* **PROVIDED DATA**:

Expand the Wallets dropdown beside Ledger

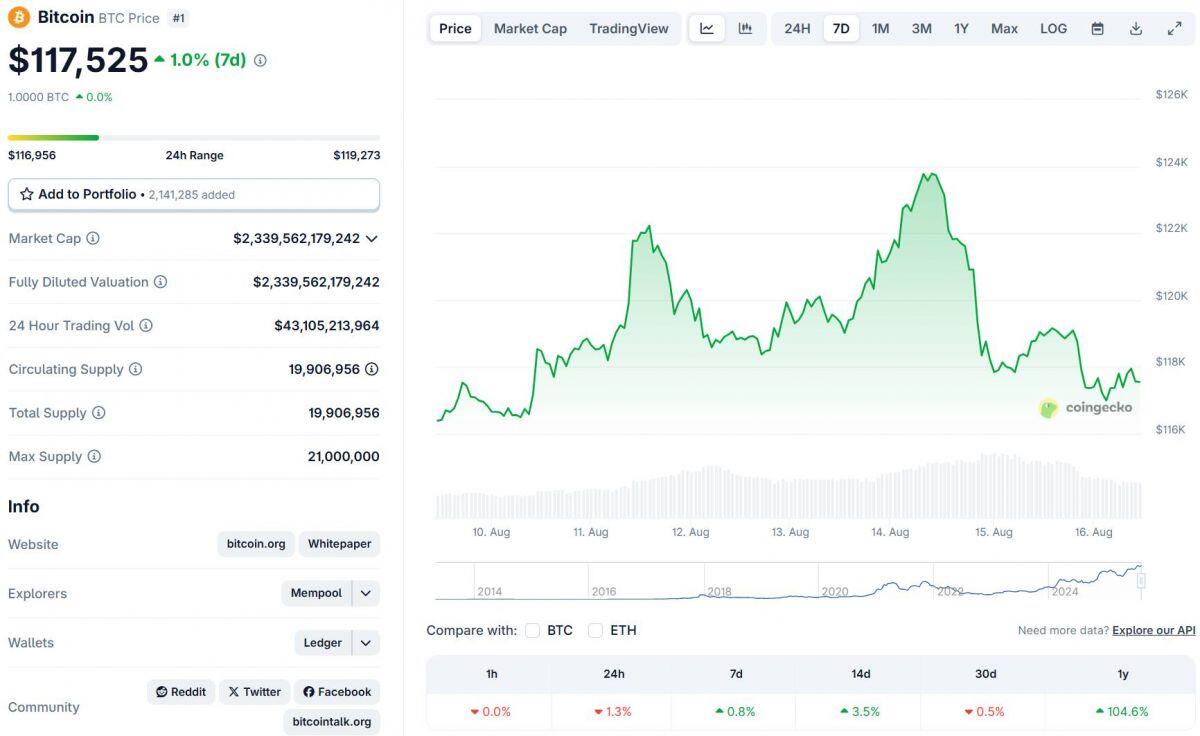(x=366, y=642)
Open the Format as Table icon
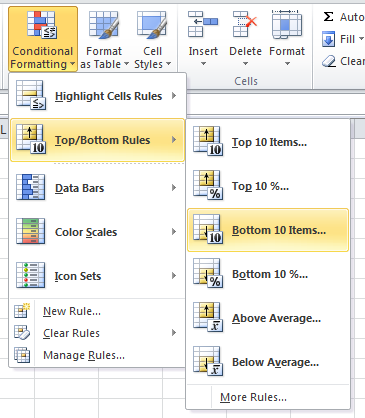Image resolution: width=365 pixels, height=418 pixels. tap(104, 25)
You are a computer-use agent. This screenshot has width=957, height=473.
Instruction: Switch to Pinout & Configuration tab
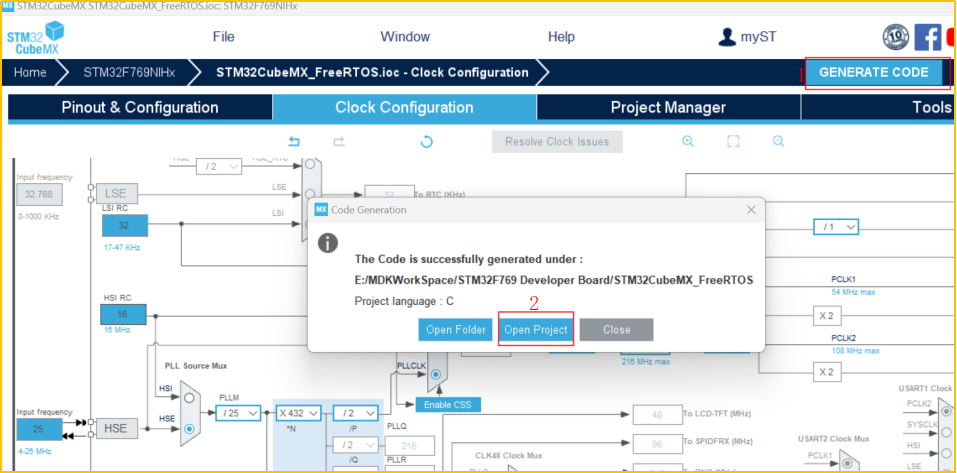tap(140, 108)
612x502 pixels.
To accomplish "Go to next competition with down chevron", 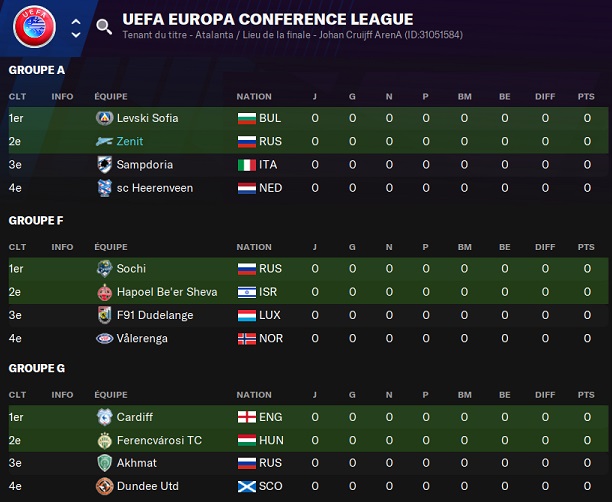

* **WHAT IS EXPECTED**: Copy the lines above exactly. Do not include pictures.

* **YOUR RESPONSE**:
Expand the Wallets dropdown beside Ledger

(x=366, y=642)
Open the Format as Table icon
Image resolution: width=365 pixels, height=418 pixels. tap(104, 25)
You are a computer-use agent. This screenshot has width=957, height=473.
Instruction: Switch to Pinout & Configuration tab
tap(140, 108)
612x502 pixels.
To accomplish "Go to next competition with down chevron", 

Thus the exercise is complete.